After her baptism she immersed herself in the missionary work and social services with complete zeal. She brought more willing people into Christianity through conversion in Tirunelveli and suburbs and built the Clarinda Church in Palayamkottai (1784) for the small congregation of fifty people or so to gather and worship. This Church/congregation is said to be the pioneer of the Diocese system that is now in place. She took up the cause of the under privileged, downtrodden, destitutes, widows, orphans providing them the necessary support and aid and education, particularly helping the uneducated poor women towards their empowerment. In this regard, she found ways to build on the shared ethical ideals of certain Hindu and Christian communities to improve the lives of India women, even in that early semi-unenlightened era.
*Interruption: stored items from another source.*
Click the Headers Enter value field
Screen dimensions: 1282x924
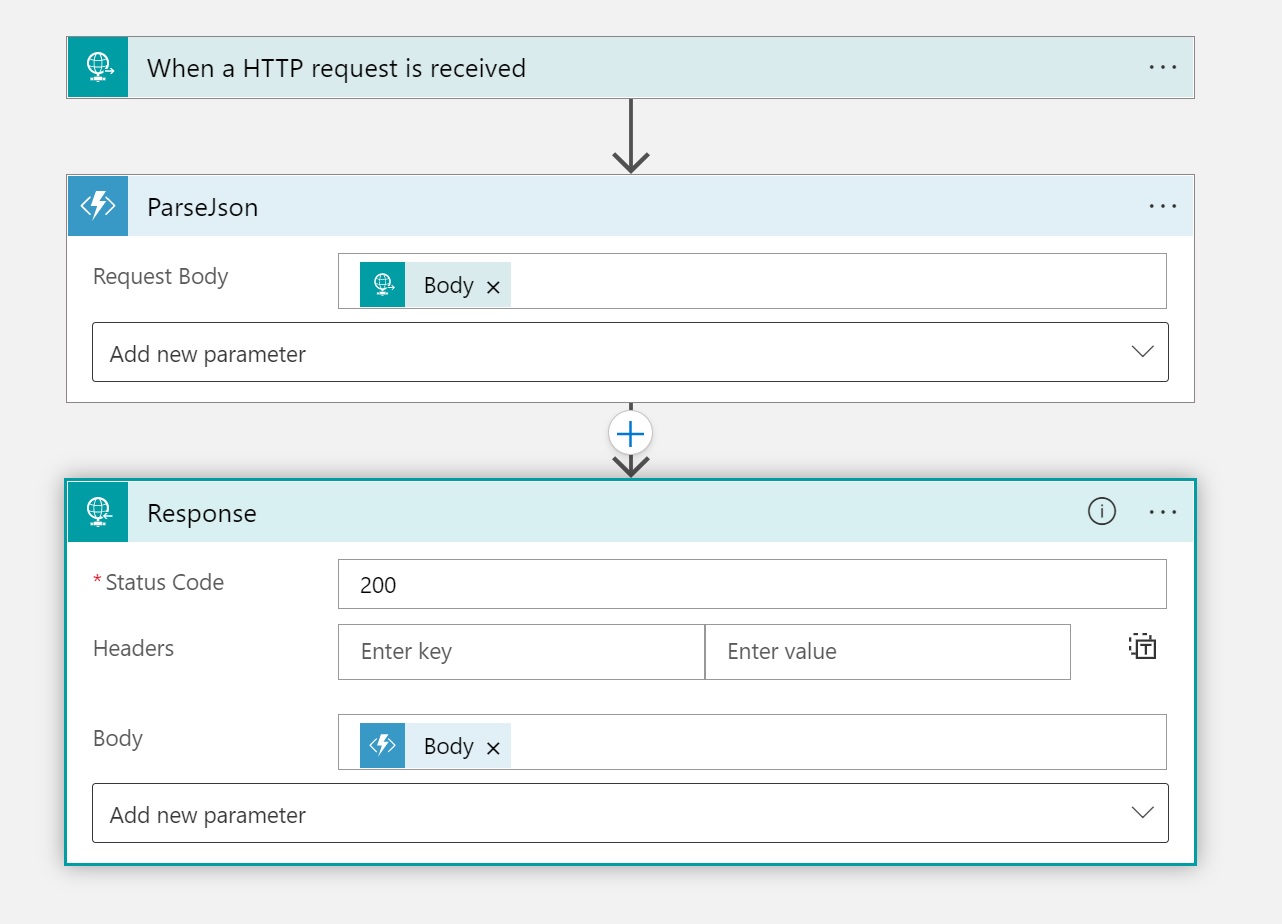pos(887,652)
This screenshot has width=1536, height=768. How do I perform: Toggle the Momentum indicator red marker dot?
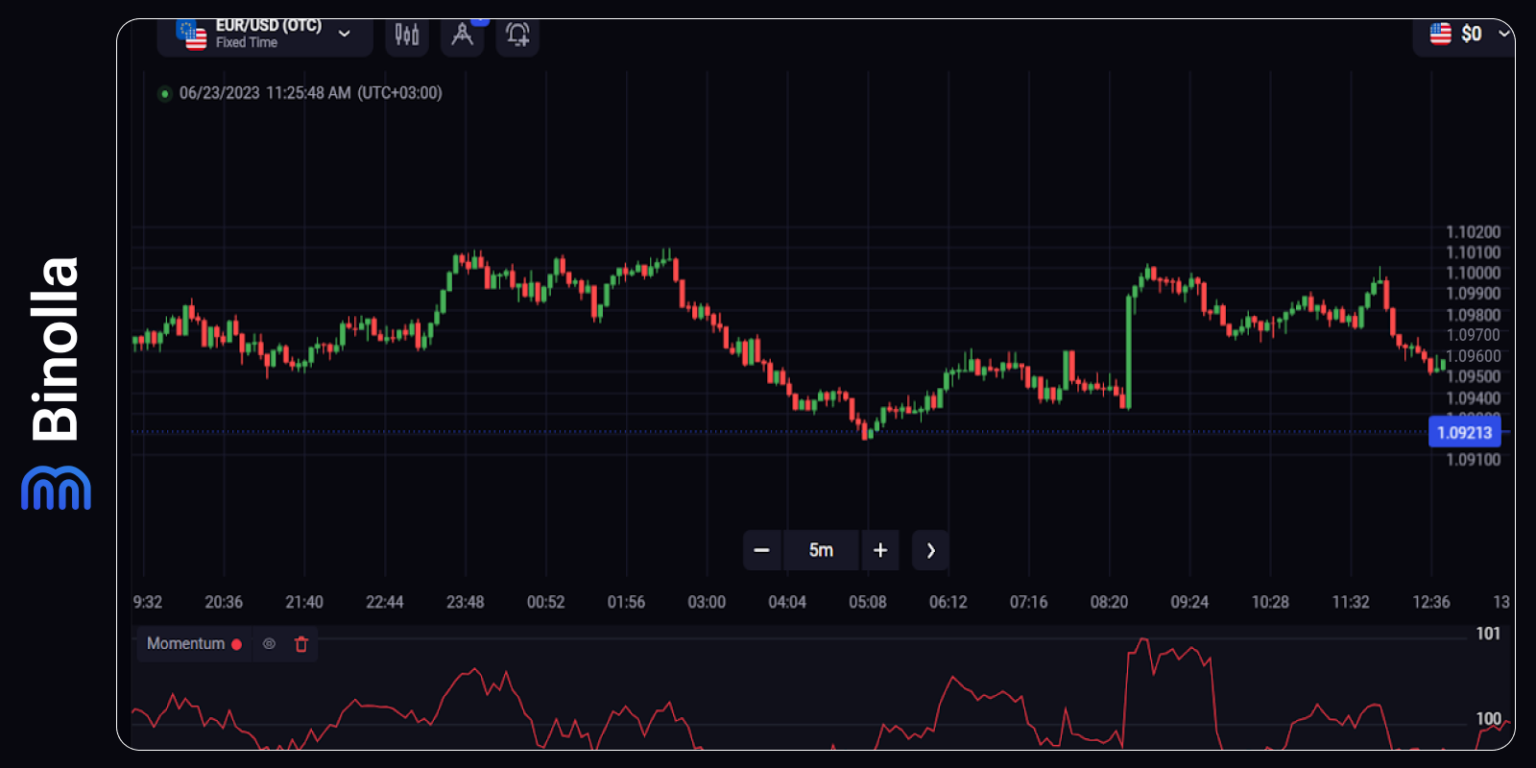pyautogui.click(x=236, y=644)
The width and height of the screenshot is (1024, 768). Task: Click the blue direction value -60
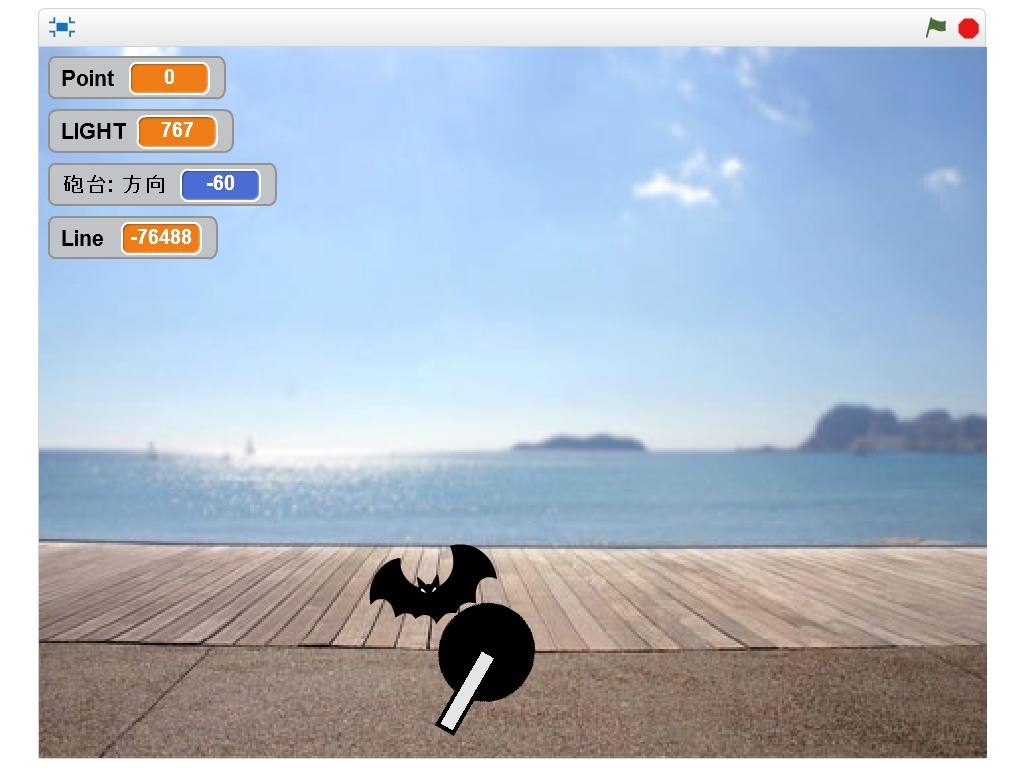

She had the Clarinda Church consecrated by Schwartz (1785). This Church now is a major place of worship for Christians and others as well. She was instrumental in building schools in Palayamkottai which are now major educational institutions and other small Churches for the congregations she had managed to form in neighboring villages. For all this she used her own private funds without depending much on contributions or grants. She had to face, along the way, innumerable difficulties, from the non Christian majority around, the schisms of the Church, personal short comings and unexpected hindrances. But she was undaunted and never gave up on her purpose. Many among the Christian communities consider her a veritable and renowned missionary worker of her times. She died in c. 1806.

== Legacy ==
A. Madhaviah, a pioneer of the Tamil novel, brought out a biographical novel in English, titled Clarinda (1915). The work was translated into Tamil in 1976 by the Christian Literature Society (CLS).